Sisa Obrolan di Cangkir Kopi
Puisi-Puisi Riki Utomi dan Hendri Krisdiyanto
Sisa Obrolan di Cangkir Kopi
Oleh: Riki Utomi
Kita berdua saja
Langit jingga setelah
Camar pulang dari utara.
Matamu menyapu arah
kota, dimana jangkung
gedung selalu pongah
atau terdiam masuk
ke dalam berita dari
koran yang kuyup
sisa gerimis petang
tadi.
Di hadapan kita:
Meja bulat kecil dengan
Lukisan klasik tembok
cina, lengkap awannya.
Kau membawa obrolan
Kepada tingkah polah
Elit politik atau geli
Gusar kaum selebrita.
Atau kau bingung entah
Melanjutkan kuliah
Magister mana: Amerika,
Timur Tengah, atau
Eropa?
Seekor camar menukik
di depanmu. Aku ingin meraih
sisa kopi, kau ingin menyambar
sisa remah roti. tapi
tangan kita sama-sama
terhenti.
“barangkali aku sok,” katamu.
“barangkali begitu,” kataku.
(Selatpanjang, 2018)
Tangan yang Asing
Oleh: Riki Utomi
ada yang mengulur sesuatu
di antara tangan menadah
wajah sebaris renyah
menyerah.
Ketika kan kau dapati
satu-dua kepastian
ia lesap diantara kulum
senyum, ia lenyap
meninggalkan debu.
tangan yang asing
penuh menggoda
menadah-nadah muka
di lipatan waktu
keringat amis dan perih
perut tersiksa oleh
wangi kopi
di persimpangan,
nun lebat hujan, atau
kau sama sekali ingin
melupakannya.
(Selatpanjang, 2018)
Yang Patut, Lepas, dan Gegas
Oleh: Riki Utomi
Yang patut dieja dari rintik gerimis
Adalah bunyinya yang jatuh di atas seng.
Ia adalah ungkapan. Seperti juga kau
yang diam. Hanya matamu menukik
dan jauh menyorot tanah.
Yang sudah lepas dari pikirmu adalah
seperti gas menguap menyatu ke udara.
Seperti ungkap yang tak sempat diucap.
Hanya membatu, menumpuk dalam
kepala.
Yang gegas dari hatimu adalah
Melupakan masa lalu, meski disana-sini
Masih saja hinggap perasaan remuk
Atau bunga-bunga yang kuncup.
Dirimu tiba-tiba menjadi monumen
Akalmu terbang menjadi burung.
Hinggap ke ungkap. bersarang
Di ujung gelap.
(Selatpanjang, 2018)
Riki Utomi lahir Pekanbaru 19 Mei 1984. Buku fiksinya yaitu Mata Empat (Seni Kata, 2013), Sebuah Wajah di Roti Panggang (Seligi Press, 2015), Mata Kaca (Uwais, 2017), dan kumpulan esai Menuju ke Arus Sastra (Uwais, 2017). Karyanya telah dimuat dalam media massa lokal dan nasional. Mendapat Penghargaan Acarya Sastra dari Badan Pengembangan dan Pembinaan Bahasa DKI Jakarta 2015 dan Penghargaan Pemangku Prestasi Seni Sastra dari Dinas Pendidikan dan Kebudayaan Provinsi Riau 2016. Tinggal di Selatpanjang, Riau.
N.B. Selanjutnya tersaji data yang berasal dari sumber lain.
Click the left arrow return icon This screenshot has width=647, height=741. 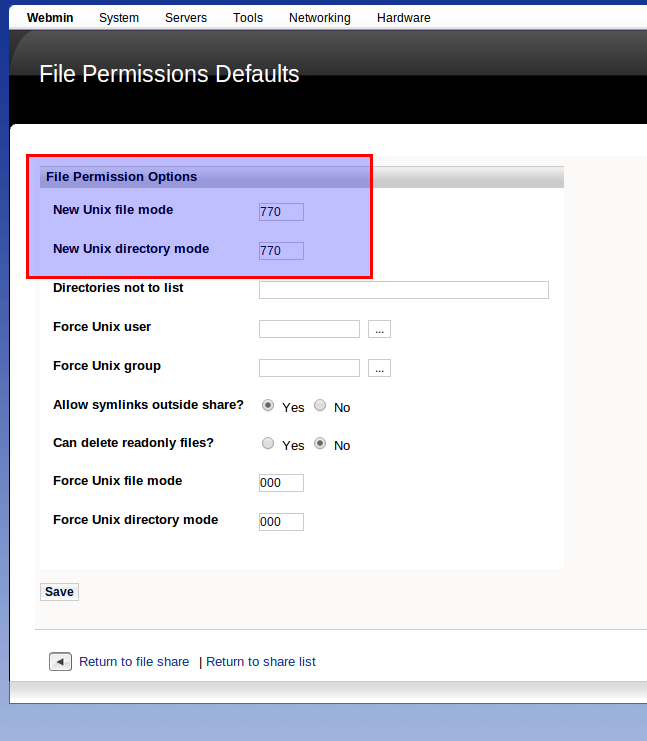tap(60, 661)
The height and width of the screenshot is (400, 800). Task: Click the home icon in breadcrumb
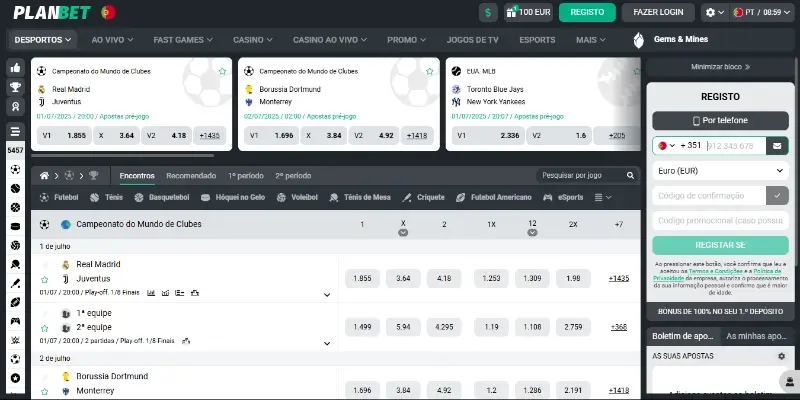pos(44,175)
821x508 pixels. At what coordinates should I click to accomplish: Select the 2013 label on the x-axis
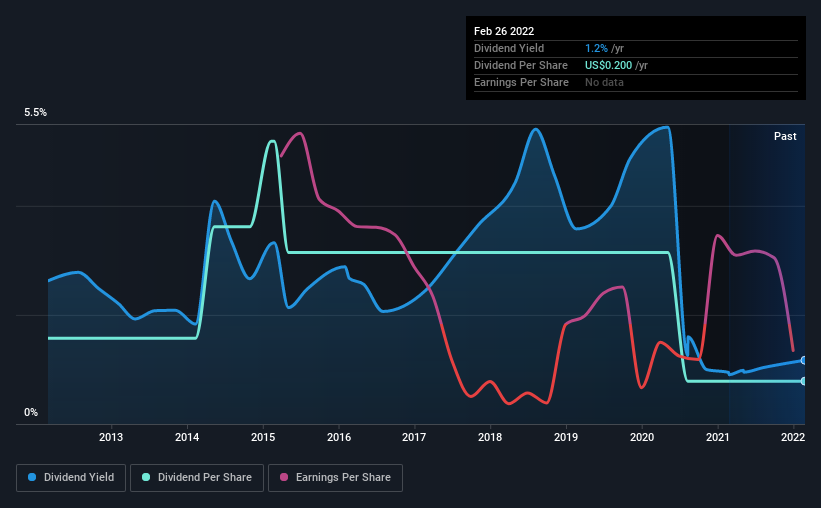[x=111, y=437]
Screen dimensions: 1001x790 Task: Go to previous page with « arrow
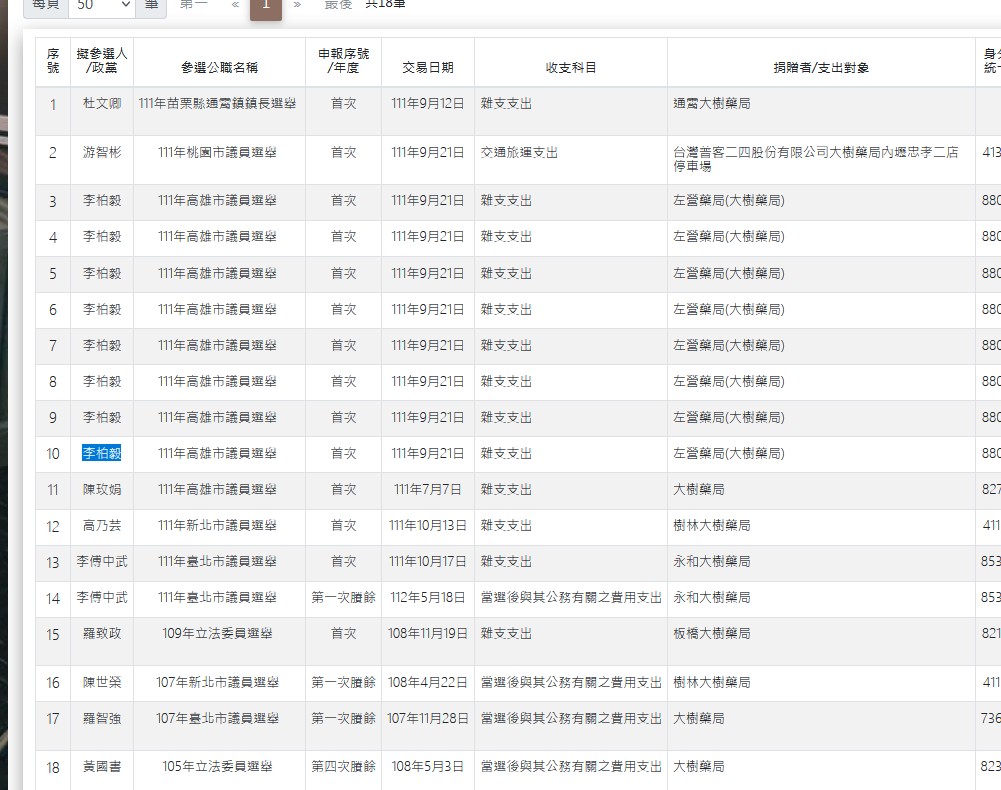[x=235, y=5]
Hujan Deras Sepanjang Jalan Solo
Oleh: Hendri Krisdiyanto
Hujan deras sepanjang
Jalan Solo, kau rebahkan kepalamu
Di bahuku.
Bis berjalan dengan kecepatan sedang
Lihatlah jendela bis itu
Katamu pelan ketelingaku
Kita tidak ada lagi di dalam cermin
Hujan telah mengambilnya
Kembali kau berbisik dengan suara kecewa
Lalu, aku memelukmu dan berkata
Bukankah kau suka derai hujan yang jatuh di kaca?
Kau mengangguk, tersenyum
Kurasakan kita semakin erat, semakin lekat.
September, 2018
Perihal Luka
Oleh: Hendri Krisdiyanto
Air mata ini telah aku catat
Dengan sederet kata-kata rancu
Pada alam yang diam,
Dan mata tiba-tiba mematung seperti Yesus.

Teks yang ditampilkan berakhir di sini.